> _The request_:
Copy word for word the lines of the records from the one containing "You are a computer-use agent. The" to the one containing "click(84, 505)", including both of those lines.

___

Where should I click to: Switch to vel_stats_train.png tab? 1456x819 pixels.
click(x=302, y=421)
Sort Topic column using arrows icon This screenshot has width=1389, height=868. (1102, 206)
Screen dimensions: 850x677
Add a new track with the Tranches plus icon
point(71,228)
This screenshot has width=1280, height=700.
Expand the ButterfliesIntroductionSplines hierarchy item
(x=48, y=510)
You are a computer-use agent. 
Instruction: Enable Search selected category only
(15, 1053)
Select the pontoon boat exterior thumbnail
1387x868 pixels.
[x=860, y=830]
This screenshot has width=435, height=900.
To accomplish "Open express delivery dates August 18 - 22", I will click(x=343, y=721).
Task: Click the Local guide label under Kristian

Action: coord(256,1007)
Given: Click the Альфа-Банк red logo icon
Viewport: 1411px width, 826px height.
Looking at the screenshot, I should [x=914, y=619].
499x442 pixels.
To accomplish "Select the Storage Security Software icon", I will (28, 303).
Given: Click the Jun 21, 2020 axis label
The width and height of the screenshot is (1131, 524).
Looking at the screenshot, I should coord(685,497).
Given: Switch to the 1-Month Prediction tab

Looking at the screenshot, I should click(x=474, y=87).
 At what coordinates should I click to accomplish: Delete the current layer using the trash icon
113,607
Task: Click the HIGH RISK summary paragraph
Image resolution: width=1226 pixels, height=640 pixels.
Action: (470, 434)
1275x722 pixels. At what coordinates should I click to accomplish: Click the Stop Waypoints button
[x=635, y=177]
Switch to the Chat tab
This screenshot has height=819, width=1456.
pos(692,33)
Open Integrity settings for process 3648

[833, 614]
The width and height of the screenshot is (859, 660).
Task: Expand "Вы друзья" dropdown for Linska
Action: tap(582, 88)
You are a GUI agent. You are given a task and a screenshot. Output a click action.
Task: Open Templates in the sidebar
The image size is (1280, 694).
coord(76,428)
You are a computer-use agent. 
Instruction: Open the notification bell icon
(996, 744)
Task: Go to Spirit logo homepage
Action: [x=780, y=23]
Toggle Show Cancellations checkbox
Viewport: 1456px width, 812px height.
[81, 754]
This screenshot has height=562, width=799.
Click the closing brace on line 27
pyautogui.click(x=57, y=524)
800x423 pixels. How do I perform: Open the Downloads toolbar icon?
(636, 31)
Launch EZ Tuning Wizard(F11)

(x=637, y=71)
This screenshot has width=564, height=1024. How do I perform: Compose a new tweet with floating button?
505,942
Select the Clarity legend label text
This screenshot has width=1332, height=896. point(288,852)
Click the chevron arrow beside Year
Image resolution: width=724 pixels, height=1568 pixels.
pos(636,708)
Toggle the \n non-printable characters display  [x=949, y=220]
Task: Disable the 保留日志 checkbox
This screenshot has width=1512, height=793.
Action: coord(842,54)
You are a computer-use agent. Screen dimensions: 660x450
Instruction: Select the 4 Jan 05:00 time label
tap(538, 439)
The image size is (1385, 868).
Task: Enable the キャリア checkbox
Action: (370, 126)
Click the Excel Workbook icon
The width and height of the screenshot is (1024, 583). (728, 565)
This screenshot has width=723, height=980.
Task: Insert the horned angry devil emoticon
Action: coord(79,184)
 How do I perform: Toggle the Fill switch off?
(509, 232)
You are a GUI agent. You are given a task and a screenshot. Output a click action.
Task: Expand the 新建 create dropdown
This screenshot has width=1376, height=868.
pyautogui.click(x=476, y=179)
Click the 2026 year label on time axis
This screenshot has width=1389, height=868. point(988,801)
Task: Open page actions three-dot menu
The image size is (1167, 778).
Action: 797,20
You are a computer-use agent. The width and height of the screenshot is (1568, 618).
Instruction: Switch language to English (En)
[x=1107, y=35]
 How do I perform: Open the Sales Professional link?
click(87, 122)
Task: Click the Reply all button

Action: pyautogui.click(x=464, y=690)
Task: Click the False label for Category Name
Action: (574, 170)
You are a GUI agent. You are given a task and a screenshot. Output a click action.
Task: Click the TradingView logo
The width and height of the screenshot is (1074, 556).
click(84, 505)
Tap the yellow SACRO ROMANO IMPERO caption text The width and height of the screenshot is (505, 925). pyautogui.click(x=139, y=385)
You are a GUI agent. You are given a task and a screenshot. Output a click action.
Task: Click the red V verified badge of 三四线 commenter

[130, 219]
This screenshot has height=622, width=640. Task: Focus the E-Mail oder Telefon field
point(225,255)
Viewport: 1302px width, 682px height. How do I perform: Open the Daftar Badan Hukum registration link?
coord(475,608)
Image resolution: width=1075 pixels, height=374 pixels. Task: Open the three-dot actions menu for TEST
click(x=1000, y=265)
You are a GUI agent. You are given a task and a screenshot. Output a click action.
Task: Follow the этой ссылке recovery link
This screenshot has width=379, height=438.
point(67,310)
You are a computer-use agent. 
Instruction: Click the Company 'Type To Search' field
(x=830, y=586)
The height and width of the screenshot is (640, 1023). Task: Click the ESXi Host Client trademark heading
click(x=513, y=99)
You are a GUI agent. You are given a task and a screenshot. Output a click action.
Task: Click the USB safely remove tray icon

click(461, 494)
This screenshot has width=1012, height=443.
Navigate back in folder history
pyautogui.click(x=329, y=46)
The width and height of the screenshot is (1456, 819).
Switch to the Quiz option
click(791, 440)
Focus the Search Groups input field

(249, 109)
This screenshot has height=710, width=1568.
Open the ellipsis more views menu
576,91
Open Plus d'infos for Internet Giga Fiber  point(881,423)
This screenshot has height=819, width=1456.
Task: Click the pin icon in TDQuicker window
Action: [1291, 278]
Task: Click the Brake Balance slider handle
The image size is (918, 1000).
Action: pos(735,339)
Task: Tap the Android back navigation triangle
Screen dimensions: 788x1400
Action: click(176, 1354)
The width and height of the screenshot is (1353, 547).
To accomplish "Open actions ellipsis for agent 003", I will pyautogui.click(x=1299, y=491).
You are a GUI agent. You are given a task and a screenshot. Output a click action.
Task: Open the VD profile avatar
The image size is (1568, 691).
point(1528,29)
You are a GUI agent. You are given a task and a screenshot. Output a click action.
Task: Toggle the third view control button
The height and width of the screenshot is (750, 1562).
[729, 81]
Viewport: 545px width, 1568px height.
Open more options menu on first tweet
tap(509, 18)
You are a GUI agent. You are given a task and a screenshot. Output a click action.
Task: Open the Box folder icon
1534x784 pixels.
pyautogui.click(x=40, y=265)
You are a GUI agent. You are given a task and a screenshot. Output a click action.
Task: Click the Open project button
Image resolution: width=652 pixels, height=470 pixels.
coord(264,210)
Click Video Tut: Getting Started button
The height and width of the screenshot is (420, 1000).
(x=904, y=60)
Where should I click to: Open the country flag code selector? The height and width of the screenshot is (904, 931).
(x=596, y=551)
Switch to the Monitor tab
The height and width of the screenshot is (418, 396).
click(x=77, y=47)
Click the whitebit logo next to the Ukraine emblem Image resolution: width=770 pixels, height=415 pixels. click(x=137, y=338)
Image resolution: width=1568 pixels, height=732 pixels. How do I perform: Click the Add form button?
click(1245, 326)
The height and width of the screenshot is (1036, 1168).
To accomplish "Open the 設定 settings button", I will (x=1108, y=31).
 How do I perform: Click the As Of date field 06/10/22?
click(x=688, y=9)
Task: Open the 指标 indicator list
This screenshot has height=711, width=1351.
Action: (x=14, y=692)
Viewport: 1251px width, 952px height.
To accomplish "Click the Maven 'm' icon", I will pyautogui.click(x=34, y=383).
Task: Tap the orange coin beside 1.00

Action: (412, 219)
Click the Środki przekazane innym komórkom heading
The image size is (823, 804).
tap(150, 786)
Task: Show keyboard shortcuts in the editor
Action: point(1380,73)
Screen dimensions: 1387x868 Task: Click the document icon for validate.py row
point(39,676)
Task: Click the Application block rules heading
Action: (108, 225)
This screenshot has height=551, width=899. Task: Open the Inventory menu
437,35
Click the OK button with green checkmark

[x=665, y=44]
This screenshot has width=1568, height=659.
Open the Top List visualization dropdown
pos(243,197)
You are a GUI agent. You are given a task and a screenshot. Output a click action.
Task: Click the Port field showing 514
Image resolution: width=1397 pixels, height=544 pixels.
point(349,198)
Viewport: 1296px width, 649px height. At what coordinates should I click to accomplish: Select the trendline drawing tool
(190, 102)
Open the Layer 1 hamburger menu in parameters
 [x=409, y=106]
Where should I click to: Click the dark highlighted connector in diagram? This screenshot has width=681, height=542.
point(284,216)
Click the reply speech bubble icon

___

> _Complete answer_:
You are a computer-use agent. The width and height of the screenshot is (1568, 618).
Instruction: Switch language to English (En)
[x=1107, y=35]
 How do I perform: Open the Sales Professional link?
click(87, 122)
Task: Click the Reply all button

Action: pyautogui.click(x=464, y=690)
Task: Click the False label for Category Name
Action: (574, 170)
You are a GUI agent. You are given a task and a screenshot. Output a click action.
Task: Click the TradingView logo
The width and height of the screenshot is (1074, 556).
click(84, 505)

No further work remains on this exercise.